OPINION: ON MAY 27th, 1942, the Deputy Reichsprotektor of Bohemia and Moravia, Reinhard Heydrich, was assassinated by the Czech underground as he drove to his office in Prague, writes SEÁN GANNON .
In an effort "to make up for his death", the SS rounded up the residents of the nearby village of Lidice. Some 200 men were immediately executed. The women were sent to Ravensbrück concentration camp where most subsequently died;80 per cent of their children were gassed at Chelmno in July. Two years later, a partisan bomb killed 33 members of an SS police battalion as it marched through central Rome. In reprisal, the city's Gestapo chief, Herbert Kappler, ordered that 10 Italians be executed for every dead German. The following day, 335 people were taken down to the Ardeatine Caves and shot in the back of the neck.
Such were the type of atrocities that the framers of the Fourth Geneva Convention had in mind when they outlawed "collective punishment" in 1949. Article 33's stipulation that no person "be punished for an offence he or she has not personally committed" refers to the active imposition of criminal penalties in reprisal for another party's guilt.
Therefore, its constant invocation by critics of Israel in the context of its lockdown of Gaza represents little more than a cynical exploitation of the language of international law, part of a well-established strategy which seeks to de-legitimise Israeli security detail by defining it in terms of policies properly opposed by all right-thinking people: "apartheid" (the security fence); "war crimes" (the targeted killing of terrorist leaders); even "ethnic cleansing" and "genocide" (almost every IDF operation).
For example, the Ireland-Palestine Solidarity Campaign claims that Israel's rather erratic restrictions on electricity and motor fuel exports to Gaza constitute "collective punishment" and a violation of international law.
However, the legality of economic sanctions in conflict situations is enshrined in the UN Charter despite their unavoidable impact on civilians. The UN embargo against Saddam Hussein's regime caused enormous suffering among ordinary Iraqis while its sanctions against al-Qaeda and the Taliban had what the UN Office for the Coordination of Humanitarian Affairs called "a tangible negative effect" on the lives of innocent Afghanis. Yet no one accuses the Security Council of imposing "collective punishment".

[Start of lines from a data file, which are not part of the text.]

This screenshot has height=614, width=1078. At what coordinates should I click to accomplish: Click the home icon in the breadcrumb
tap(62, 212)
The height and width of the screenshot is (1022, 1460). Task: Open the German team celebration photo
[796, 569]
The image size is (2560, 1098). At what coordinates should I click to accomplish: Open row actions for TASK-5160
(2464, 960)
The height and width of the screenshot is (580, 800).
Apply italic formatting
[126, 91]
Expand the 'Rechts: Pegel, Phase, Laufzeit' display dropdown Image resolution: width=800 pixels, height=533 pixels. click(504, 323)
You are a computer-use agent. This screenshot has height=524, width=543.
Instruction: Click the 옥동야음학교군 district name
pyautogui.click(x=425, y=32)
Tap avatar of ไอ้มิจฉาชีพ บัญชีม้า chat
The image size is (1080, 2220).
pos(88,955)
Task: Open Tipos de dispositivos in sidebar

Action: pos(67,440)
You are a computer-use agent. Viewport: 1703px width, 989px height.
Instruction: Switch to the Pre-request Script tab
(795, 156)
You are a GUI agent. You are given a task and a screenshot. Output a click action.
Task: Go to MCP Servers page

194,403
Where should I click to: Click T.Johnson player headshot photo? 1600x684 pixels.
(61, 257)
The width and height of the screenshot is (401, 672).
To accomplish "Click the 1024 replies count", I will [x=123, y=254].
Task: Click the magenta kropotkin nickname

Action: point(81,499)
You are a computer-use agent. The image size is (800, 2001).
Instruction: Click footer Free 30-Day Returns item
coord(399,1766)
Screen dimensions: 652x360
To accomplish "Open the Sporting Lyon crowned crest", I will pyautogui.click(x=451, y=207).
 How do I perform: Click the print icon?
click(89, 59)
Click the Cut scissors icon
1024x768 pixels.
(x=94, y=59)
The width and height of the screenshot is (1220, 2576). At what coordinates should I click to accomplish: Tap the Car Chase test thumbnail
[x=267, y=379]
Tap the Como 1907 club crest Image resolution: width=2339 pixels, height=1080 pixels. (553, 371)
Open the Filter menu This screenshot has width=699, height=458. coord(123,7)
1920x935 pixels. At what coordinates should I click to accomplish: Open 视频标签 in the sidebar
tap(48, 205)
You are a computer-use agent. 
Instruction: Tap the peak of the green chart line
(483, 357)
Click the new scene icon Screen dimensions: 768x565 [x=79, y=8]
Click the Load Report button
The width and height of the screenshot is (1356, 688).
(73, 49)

Furthermore, although the Fourth Geneva Convention does not technically apply to its conflict with Gaza (which is neither a high contracting party nor, despite Israel's control of its borders, Israeli occupied territory), Jerusalem is fully compliant with its requirements. The convention does not obligate the supply of goods and services to enemy populations (Israel rightly declared Gaza a "hostile entity" in September 2007) other than "essential foodstuffs, clothing and tonics intended for children under 15, expectant mothers and maternity cases". The 1977 First Additional Protocol does not list electricity or fuel among the "other supplies essential to the survival of the civilian population", for which transit must be facilitated. In any case, even these can be embargoed where there are serious grounds for believing they will be intercepted by enemy forces. And although this is obviously happening in Gaza (Hamas seized 14 truckloads of Red Crescent relief last February and has been repeatedly accused by the Palestinian Authority of diverting fuel destined for Gaza's power station and hospitals to its own private depots), Israel continues to allow the transfer of hundreds of tonnes of aid into the territory each week.
Israel's travel ban on Gaza students with overseas scholarships has also been described as a form of "collective punishment". Condemning this policy on these pages, the former director of the Irish Fulbright Commission, John Kelly, highlighted the case of seven Fulbright scholars whom he suggested were denied permission to travel to the US to study because three of them were affiliates of Gaza's Islamic University, a Hamas stronghold linked to a number of recent terrorist offences. Three of the 14 Fulbright scholars who applied to leave Gaza this year were indeed refused for security reasons. But the central issue is not whether such students pose a risk in themselves but whether access to an overseas college education represents "an exceptional humanitarian cause" for which Israel should break its legitimate blockade. As the universal right to an education does not extend to higher studies, it clearly does not.
This is undoubtedly a tragedy for the hundreds of students in receipt of foreign university fellowships barred from leaving Gaza, and Israel is presently reviewing its policy and examining applications on a case-by-case basis. But ultimate responsibility for the plight of those denied permission to travel lies not with the Jerusalem government, but with their own Hamas rulers who, in waging an indiscriminate terrorist war against all Israelis, are the region's real perpetrators of "collective punishment" crimes.